Anni tumultuosi di cui si conservano ricordi di donne con le gonne a fiori e gli occhialoni tipici dell’epoca. Anni pieni di entusiasmo e di voglia di cambiare il mondo. Tra queste donne appassionate c’era anche Phyllis. Anche lei era una strega, come venivano chiamate le femministe. Eppure Phyllis è stata tra coloro che non ha mai odiato gli uomini in quanto tali. Anzi. Malgrado due matrimoni disastrosi con uomini che l’hanno maltrattata quanto meno psicologicamente, Morris il mostro, solo in apparenza un bravo marito ebreo, e Ali, il marito afgano che da uomo intellettuale ed affettuoso si è trasformato, con la complicità della famiglia, in un carceriere una volta arrivato a Kabul con Phyllis.

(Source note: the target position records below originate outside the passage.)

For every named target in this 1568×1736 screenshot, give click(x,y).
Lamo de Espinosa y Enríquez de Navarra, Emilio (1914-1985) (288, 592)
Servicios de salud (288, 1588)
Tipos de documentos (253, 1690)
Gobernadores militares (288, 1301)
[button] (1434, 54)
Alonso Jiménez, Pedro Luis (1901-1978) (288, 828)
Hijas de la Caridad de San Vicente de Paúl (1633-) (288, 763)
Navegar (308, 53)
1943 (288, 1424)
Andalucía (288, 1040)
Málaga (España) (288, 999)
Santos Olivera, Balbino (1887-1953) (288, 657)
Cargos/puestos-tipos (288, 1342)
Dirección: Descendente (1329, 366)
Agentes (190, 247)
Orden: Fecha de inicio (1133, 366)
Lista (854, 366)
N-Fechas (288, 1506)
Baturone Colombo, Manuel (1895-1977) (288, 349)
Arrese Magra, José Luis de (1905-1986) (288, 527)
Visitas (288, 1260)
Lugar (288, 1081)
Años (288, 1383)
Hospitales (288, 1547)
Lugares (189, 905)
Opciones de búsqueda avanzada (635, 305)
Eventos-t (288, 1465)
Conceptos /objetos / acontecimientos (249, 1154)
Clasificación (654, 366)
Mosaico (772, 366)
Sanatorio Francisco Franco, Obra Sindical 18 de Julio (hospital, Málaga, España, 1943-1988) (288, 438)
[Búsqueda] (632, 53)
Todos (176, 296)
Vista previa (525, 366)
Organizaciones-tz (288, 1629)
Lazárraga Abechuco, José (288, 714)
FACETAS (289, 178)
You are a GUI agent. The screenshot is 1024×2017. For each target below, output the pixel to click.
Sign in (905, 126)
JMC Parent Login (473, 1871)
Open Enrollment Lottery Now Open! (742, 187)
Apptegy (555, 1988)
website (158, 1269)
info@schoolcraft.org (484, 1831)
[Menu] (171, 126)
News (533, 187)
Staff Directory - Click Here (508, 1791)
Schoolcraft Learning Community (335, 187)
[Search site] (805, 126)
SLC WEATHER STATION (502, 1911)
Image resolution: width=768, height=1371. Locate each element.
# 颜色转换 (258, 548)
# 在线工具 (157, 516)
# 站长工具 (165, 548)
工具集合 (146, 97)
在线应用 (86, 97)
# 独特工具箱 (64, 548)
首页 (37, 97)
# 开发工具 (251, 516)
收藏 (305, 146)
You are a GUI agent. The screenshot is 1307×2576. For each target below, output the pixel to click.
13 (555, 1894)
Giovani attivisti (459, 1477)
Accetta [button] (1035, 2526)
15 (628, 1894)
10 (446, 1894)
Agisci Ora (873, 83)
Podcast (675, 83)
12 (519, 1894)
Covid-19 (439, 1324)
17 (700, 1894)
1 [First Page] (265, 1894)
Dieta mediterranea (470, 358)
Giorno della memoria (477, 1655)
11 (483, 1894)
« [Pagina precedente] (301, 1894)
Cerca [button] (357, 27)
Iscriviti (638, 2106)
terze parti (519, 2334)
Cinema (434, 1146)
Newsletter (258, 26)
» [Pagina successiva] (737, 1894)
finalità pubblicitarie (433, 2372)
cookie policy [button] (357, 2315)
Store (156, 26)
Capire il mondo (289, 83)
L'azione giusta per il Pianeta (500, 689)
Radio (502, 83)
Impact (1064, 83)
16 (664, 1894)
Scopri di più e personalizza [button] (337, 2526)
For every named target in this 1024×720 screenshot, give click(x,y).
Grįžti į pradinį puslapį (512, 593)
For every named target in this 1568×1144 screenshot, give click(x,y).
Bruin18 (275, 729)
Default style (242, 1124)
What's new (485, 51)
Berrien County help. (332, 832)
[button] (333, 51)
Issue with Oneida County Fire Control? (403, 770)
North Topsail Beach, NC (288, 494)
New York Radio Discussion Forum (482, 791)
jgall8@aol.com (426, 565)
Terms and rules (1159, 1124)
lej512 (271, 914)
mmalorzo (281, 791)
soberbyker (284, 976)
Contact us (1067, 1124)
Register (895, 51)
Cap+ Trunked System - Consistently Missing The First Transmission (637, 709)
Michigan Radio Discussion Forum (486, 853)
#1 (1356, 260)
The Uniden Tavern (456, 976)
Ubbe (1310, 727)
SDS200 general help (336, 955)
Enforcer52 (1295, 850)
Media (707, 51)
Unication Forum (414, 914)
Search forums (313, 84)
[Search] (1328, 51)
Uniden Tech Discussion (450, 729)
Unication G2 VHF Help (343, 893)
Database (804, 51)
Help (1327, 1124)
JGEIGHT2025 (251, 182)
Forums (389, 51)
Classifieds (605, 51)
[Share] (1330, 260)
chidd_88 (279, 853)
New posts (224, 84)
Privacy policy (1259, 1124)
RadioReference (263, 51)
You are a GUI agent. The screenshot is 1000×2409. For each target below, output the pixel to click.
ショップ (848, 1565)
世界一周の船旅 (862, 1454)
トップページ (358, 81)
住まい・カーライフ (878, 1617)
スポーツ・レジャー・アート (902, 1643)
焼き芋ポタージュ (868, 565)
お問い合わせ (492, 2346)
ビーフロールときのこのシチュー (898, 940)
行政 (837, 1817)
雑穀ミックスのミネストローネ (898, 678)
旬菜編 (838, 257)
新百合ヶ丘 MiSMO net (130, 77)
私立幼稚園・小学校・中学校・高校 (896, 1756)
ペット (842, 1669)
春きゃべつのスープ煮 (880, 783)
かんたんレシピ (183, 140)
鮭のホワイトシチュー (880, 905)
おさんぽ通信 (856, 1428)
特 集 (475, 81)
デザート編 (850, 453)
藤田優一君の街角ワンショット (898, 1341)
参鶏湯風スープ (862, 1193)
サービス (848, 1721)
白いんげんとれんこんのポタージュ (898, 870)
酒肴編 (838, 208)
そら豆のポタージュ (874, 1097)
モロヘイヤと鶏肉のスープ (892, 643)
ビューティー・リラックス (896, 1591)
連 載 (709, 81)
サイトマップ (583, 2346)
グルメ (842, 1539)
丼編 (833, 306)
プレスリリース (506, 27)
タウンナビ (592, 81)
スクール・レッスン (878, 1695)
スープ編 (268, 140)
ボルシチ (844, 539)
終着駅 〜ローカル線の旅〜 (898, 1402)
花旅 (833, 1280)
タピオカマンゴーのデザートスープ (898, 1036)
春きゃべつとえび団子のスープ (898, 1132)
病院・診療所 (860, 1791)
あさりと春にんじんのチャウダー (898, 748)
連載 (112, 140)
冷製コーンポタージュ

Da queste esperienze, raccontate nei suoi libri, la Chesler è uscita rafforzata dalla convinzione che nel mondo qualcosa per le donne non quadrava e che doveva fare qualcosa in merito. Modificare la legge, la cultura, la società per rendere il mondo più amichevole e giusto per le donne. Con l’aiuto anche dei maschi. A volte alleati preziosi. Come Ariel, il figlio. A cui l’autrice ha dedicato l’ultima appassionata lettera del suo “Letters to a young feminist”; una sorta di passaggio di consegne carico di affetto. “Non dimenticarti di mandarmi cartoline dal futuro” gli ricorda alla fine.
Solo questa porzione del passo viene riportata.